Other factors impacting availability of trees across the U.S. include wildfires in the Pacific Northwest and a pine tree pest infestation in the South, according to the American Christmas Tree Association.
However, Wisconsin growers want to reassure consumers that they'll have their tree this year.
"Anybody that wants a real tree should be able to get one," Cheryl Nicholson of the Wisconsin Christmas Tree Producers Association said.
Wisconsin is the fifth largest producer of Christmas trees in the nation, and Christmas trees contribute $50 million to the state's economy.
Nicholson also explained that Christmas trees take 10-12 years to reach full maturity. So while there could be fewer trees if a smaller number were planted 10-12 years ago than normal, it doesn't mean there's a shortage to panic about.
Wisconsin's 74th Alice in Dairyland Julia Nunes launched the official tree cutting season at Hann's Christmas Tree Farm in Oregon, Wis. by cutting down a tree in front of supporters.
"My family, we always pick a real Christmas tree," Nunes said. "It's a natural product, it's biodegradable, it won't fill up a landfill... but it doesn't feel like Christmas without a real Christmas tree. It's about the whole experience."
"With supply chain disruptions facing this holiday season, it is a great time to support Wisconsin tree growers with the purchase of a real tree,” said Cassie Sonnentag, Wisconsin Farm Bureau Federation’s Director of Media Relations and Outreach. “A recent survey indicated that 25% of respondents who put up an artificial tree in 2020 indicated that they will put up a real tree in 2021.”

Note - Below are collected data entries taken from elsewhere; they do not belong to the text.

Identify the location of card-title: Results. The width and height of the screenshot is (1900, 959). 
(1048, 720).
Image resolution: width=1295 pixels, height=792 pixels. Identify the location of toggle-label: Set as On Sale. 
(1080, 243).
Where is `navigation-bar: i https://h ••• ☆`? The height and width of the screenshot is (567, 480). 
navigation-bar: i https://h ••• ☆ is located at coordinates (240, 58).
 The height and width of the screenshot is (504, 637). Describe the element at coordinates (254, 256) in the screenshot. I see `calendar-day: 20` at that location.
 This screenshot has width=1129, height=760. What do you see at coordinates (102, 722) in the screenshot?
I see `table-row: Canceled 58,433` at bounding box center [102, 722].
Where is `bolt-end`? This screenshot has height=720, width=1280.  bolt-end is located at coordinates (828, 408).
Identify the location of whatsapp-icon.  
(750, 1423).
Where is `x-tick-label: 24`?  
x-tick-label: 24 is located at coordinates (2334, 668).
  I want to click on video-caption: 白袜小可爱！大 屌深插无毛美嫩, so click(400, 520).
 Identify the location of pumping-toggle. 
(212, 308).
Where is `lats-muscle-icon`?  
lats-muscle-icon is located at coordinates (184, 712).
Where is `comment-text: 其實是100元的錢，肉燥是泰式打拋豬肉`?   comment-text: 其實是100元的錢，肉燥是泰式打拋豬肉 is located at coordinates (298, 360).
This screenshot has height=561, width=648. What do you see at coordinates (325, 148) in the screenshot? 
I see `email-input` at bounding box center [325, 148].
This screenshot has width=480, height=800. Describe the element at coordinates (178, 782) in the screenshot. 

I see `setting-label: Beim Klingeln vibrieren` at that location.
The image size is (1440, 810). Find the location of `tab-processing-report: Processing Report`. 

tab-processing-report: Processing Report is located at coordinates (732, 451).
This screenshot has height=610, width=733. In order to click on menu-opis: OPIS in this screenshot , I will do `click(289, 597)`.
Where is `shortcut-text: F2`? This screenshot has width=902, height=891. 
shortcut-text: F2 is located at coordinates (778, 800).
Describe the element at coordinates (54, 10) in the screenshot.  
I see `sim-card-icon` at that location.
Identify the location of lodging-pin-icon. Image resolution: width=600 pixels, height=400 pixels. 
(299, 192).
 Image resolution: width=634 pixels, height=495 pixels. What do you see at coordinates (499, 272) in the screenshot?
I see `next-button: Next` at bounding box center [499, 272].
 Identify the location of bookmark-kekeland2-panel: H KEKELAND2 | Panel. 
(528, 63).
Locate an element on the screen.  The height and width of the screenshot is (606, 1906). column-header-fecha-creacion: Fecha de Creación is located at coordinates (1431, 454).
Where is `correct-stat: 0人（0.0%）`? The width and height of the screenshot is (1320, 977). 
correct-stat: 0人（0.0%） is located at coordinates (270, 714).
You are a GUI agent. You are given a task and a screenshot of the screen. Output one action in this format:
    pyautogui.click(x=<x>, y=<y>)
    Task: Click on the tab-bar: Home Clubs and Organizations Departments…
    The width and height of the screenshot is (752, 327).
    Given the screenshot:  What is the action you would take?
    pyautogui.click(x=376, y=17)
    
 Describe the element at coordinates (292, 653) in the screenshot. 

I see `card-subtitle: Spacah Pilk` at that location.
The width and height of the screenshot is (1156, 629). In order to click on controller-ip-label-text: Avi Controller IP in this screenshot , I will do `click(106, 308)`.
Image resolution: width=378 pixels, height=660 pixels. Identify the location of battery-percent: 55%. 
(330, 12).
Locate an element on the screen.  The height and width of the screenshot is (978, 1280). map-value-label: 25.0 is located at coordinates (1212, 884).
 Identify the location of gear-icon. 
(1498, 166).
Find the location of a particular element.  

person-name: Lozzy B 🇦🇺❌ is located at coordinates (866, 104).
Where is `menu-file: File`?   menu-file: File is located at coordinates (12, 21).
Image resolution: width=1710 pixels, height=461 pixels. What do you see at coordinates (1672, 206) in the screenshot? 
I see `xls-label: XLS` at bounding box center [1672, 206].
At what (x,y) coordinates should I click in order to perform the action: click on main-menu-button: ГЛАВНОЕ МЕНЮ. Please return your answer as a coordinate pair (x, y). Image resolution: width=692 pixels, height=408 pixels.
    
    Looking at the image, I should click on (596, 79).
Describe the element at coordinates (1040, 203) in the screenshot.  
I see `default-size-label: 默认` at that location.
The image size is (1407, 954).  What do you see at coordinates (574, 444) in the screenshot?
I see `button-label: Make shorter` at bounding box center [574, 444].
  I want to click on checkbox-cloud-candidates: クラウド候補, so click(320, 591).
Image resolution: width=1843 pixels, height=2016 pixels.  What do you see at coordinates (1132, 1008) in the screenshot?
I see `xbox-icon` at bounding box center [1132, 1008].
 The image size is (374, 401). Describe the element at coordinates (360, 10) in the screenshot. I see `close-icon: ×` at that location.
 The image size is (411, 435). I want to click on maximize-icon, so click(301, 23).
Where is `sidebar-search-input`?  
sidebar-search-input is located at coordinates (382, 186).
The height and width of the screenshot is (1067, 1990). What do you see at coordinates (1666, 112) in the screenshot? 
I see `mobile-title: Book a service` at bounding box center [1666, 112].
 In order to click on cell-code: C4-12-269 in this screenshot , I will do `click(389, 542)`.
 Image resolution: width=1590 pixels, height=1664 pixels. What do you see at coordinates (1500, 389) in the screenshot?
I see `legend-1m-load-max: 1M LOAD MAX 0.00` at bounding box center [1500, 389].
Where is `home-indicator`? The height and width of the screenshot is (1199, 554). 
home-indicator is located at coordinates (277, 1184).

Greg Hann, owner of Hann's Christmas Tree Farm for 21 years, affirmed that there's no scare of a Christmas tree shortage, but it's good to think ahead about what kind of tree you want. Hann said to make sure to measure the height of your ceilings, and if you're able to properly care for a live tree inside your home.
"It's just like a cut flower. Try to keep it fresh," Hann said, and suggested tree stands that hold at least a gallon of water.
Hann's Christmas Tree Farm sells approximately 5,000-6,000 trees per year.
Hann recommended that consumers use the interactive map ‘Find a Real Tree’ on the Wisconsin Christmas Tree Producers Association’s website at www.christmastrees-wi.org. He noted that consumers may need to be flexible in choosing a tree.
“Harvest went good for tree growers and there are plenty of trees available,” according to Hann.